Division 2 is limited to nine baseball scholarships. Division 3 schools aren’t allowed to offer any athletic scholarship money at all. Statistics show just 7% of high school baseball players are good enough to make it to college ball.

But travel sports is a much safer play for LakePoint Sports, a sprawling campus that includes a baseball pavilion with eight major league size baseball fields, a 170,000 square-foot indoor basketball facility and a beach pavilion with 10 beach volleyball courts.

There’s even a wake park.

“We drive about a $100 million economic impact,” said Mark O’Brien President and CEO LakePoint Sports.

O’Brien pushes back against critics who say the travel sports industry has gotten so big it’s actually hurting youth sports in general by pushing out some kids.

“I’d say to the contrary to that,” O’Brien said. “I’d say travel and youth sports is a needed opportunity not only in our communities but in society that really brings families together. They are able to travel together. They are able to turn their travel trips into team vacations.”

“I think you're seeing some challenges in communities around the country with rec leagues and how rec leagues are managed or funded or executed, that there's a void,” O’Brien continued. “And so we're looking at how do we fill that void?”

But Jon Solomon, editorial director for the Aspen Institutes Sports and Society Program in Washington, D.C. said part of the problem is that so many families have left rec leagues for travel sports, the travel industry has helped create the void.

“You have fewer volunteers, you have less capacity, you have less resources and finances,” Solomon said.  

Rec sports, or recreational sports, cost a fraction of travel sports and is all about participation, improved physical fitness. And just having fun. Not impressing college scouts.

“I understand people wanting to play travel sports, there's not necessarily anything wrong with that,” Solomon said. “But it has had a detrimental effect on the community-based leagues, there's just fewer options for kids to play.”

Solomon knows that that firsthand.
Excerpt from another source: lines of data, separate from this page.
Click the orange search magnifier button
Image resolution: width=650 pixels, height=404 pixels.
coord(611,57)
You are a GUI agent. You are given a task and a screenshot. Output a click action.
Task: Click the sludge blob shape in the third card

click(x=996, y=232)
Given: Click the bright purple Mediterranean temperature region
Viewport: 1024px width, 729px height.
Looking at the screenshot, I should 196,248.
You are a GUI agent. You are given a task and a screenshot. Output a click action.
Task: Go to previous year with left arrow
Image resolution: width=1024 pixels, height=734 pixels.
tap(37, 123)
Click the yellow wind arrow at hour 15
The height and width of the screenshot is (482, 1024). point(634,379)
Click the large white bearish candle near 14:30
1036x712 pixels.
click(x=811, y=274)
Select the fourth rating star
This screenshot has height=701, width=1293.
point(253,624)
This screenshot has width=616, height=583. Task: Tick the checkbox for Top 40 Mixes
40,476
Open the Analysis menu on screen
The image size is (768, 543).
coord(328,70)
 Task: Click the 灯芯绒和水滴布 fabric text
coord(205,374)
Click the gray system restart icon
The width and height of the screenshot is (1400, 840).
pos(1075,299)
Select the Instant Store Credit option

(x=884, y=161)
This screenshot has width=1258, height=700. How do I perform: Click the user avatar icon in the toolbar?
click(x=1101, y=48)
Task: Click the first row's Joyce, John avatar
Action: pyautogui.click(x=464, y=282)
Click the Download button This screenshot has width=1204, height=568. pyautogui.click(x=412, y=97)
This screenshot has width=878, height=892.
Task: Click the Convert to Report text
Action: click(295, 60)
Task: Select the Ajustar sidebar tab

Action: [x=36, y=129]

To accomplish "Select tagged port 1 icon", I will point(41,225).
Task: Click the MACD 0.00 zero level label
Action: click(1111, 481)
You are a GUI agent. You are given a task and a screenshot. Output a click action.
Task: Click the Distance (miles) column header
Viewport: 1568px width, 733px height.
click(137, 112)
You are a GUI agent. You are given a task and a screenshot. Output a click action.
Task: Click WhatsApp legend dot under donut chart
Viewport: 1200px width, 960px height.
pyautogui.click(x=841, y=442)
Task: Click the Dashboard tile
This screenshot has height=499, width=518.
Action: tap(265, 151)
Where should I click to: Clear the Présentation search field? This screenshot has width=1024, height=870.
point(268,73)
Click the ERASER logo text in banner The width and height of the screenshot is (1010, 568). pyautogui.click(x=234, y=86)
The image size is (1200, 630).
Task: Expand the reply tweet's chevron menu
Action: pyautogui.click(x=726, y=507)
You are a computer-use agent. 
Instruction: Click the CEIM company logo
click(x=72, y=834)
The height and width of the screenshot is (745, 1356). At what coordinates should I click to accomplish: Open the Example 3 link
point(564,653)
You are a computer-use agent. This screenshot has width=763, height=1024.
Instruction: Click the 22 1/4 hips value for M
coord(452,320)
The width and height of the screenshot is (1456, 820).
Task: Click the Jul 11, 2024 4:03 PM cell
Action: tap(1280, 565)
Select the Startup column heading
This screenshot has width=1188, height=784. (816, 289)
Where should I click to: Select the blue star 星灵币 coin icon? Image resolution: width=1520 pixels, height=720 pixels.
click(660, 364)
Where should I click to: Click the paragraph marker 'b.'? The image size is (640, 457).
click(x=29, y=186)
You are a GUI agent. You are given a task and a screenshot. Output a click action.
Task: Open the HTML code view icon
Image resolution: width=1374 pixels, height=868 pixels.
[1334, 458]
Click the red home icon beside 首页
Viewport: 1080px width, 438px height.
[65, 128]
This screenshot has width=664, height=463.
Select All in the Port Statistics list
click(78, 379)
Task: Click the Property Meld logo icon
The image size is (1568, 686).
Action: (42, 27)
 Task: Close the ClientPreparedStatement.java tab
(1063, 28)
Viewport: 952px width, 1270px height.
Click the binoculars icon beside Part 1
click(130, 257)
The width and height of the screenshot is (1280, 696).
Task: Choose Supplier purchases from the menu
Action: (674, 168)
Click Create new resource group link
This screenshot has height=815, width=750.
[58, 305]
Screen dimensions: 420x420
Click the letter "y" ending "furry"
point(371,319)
His 14-year-old son Josh, a baseball fanatic, only has one rec league option in their hometown of Urbana, Maryland.

In fact, with the exception of Arlington, WUSA9 found nearly every city or county run parks and rec department in the D.C. Metropolitan area offered limited options at best for youth rec league sports.

Research from the Aspen Institute found nationwide, 3 of 10 youth sports parents said their child’s community sports program either closed, merged with another organization, or was reduced in size in recent years.

“It's hard to tamp down on capitalism once it gets rampant,” said Lillard, who hopes this is the summer his son gets a college scholarship offer after years of investing in his future through travel baseball.

“I don't like the expense,” Lillard said. “I wish we could do it for a lot less. It feels to me sometimes that we're boxing out families based on economics, and haven't quite figured out how to make that better.

Even as she cheers on her son Jeremy at Lake Point, Focht, who works as a pediatrician serving low low-income families, said something needs to change.

“No, my patients can’t do this,” Focht said. “And that is very much unfair.”

The most recent research from the Aspen Institute says things are improving. With the number of children playing community-based sports on the rise since in the last two years.

But the number of kids playing travel sports doubled in that same time period. 

Lower cost options in the travel baseball world are rare, but they do exist, like the Blue Ridge Titans in Fauquier County. But that organization ends at age 14, meaning after that, even those parents have to dig deeper in their wallets, to keep their kids baseball dreams alive.